▼
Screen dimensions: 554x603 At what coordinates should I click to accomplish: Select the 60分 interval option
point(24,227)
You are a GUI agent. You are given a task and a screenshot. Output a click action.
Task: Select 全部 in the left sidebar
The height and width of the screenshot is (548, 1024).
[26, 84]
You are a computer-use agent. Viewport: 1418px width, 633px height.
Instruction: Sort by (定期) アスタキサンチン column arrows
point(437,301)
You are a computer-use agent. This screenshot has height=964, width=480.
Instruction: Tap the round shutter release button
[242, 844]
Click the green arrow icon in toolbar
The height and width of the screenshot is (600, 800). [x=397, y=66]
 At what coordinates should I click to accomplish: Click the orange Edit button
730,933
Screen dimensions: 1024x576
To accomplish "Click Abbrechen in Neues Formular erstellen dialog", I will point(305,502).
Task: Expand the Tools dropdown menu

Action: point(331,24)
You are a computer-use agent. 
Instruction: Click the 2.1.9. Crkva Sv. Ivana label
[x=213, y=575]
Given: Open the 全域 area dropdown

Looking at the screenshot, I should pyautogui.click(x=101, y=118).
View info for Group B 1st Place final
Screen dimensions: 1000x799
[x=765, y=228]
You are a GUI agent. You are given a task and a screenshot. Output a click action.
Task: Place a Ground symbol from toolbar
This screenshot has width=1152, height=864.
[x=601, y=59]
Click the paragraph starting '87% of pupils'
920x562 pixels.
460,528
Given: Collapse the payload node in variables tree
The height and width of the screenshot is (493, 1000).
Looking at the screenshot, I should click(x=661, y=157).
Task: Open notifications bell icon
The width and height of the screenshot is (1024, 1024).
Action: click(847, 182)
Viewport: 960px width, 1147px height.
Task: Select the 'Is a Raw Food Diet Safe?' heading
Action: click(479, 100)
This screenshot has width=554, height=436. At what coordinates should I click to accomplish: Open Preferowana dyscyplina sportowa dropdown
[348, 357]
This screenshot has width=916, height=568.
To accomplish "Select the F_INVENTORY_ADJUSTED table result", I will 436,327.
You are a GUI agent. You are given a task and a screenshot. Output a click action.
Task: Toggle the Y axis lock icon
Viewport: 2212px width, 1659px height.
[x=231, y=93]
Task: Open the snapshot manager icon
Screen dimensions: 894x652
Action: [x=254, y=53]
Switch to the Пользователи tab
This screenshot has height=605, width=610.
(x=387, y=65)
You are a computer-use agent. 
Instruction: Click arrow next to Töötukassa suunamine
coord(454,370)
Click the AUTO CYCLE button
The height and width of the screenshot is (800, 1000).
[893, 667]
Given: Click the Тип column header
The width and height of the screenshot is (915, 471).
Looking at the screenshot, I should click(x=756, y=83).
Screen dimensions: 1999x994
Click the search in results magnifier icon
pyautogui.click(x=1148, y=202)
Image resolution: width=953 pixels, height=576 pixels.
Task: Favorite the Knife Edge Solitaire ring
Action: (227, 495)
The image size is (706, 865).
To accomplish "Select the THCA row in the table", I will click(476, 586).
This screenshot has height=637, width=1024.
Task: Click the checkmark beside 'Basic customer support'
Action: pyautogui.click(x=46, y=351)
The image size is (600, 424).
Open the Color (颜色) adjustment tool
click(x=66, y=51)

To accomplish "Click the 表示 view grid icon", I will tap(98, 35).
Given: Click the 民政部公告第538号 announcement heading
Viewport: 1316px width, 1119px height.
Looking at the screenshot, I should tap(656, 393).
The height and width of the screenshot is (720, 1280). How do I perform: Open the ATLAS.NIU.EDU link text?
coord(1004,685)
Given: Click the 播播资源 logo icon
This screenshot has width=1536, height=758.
▲
_Work instruction_
A faithful copy of all the material is the required answer.

_Solved exercise_
Screen dimensions: 554x603 At what coordinates should I click to accomplish: Select the 60分 interval option
point(24,227)
You are a GUI agent. You are given a task and a screenshot. Output a click action.
Task: Select 全部 in the left sidebar
The height and width of the screenshot is (548, 1024).
[26, 84]
You are a computer-use agent. Viewport: 1418px width, 633px height.
Instruction: Sort by (定期) アスタキサンチン column arrows
point(437,301)
You are a computer-use agent. This screenshot has height=964, width=480.
Instruction: Tap the round shutter release button
[242, 844]
Click the green arrow icon in toolbar
The height and width of the screenshot is (600, 800). [x=397, y=66]
 At what coordinates should I click to accomplish: Click the orange Edit button
730,933
Screen dimensions: 1024x576
To accomplish "Click Abbrechen in Neues Formular erstellen dialog", I will point(305,502).
Task: Expand the Tools dropdown menu

Action: point(331,24)
You are a computer-use agent. 
Instruction: Click the 2.1.9. Crkva Sv. Ivana label
[x=213, y=575]
Given: Open the 全域 area dropdown

Looking at the screenshot, I should pyautogui.click(x=101, y=118).
View info for Group B 1st Place final
Screen dimensions: 1000x799
[x=765, y=228]
You are a GUI agent. You are given a task and a screenshot. Output a click action.
Task: Place a Ground symbol from toolbar
This screenshot has width=1152, height=864.
[x=601, y=59]
Click the paragraph starting '87% of pupils'
920x562 pixels.
460,528
Given: Collapse the payload node in variables tree
The height and width of the screenshot is (493, 1000).
Looking at the screenshot, I should click(x=661, y=157).
Task: Open notifications bell icon
The width and height of the screenshot is (1024, 1024).
Action: click(847, 182)
Viewport: 960px width, 1147px height.
Task: Select the 'Is a Raw Food Diet Safe?' heading
Action: click(479, 100)
This screenshot has width=554, height=436. At what coordinates should I click to accomplish: Open Preferowana dyscyplina sportowa dropdown
[348, 357]
This screenshot has width=916, height=568.
To accomplish "Select the F_INVENTORY_ADJUSTED table result", I will 436,327.
You are a GUI agent. You are given a task and a screenshot. Output a click action.
Task: Toggle the Y axis lock icon
Viewport: 2212px width, 1659px height.
[x=231, y=93]
Task: Open the snapshot manager icon
Screen dimensions: 894x652
Action: [x=254, y=53]
Switch to the Пользователи tab
This screenshot has height=605, width=610.
(x=387, y=65)
You are a computer-use agent. 
Instruction: Click arrow next to Töötukassa suunamine
coord(454,370)
Click the AUTO CYCLE button
The height and width of the screenshot is (800, 1000).
[893, 667]
Given: Click the Тип column header
The width and height of the screenshot is (915, 471).
Looking at the screenshot, I should click(x=756, y=83).
Screen dimensions: 1999x994
Click the search in results magnifier icon
pyautogui.click(x=1148, y=202)
Image resolution: width=953 pixels, height=576 pixels.
Task: Favorite the Knife Edge Solitaire ring
Action: (227, 495)
The image size is (706, 865).
To accomplish "Select the THCA row in the table", I will click(476, 586).
This screenshot has height=637, width=1024.
Task: Click the checkmark beside 'Basic customer support'
Action: pyautogui.click(x=46, y=351)
The image size is (600, 424).
Open the Color (颜色) adjustment tool
click(x=66, y=51)

To accomplish "Click the 表示 view grid icon", I will tap(98, 35).
Given: Click the 民政部公告第538号 announcement heading
Viewport: 1316px width, 1119px height.
Looking at the screenshot, I should tap(656, 393).
The height and width of the screenshot is (720, 1280). How do I perform: Open the ATLAS.NIU.EDU link text?
coord(1004,685)
Given: Click the 播播资源 logo icon
This screenshot has width=1536, height=758.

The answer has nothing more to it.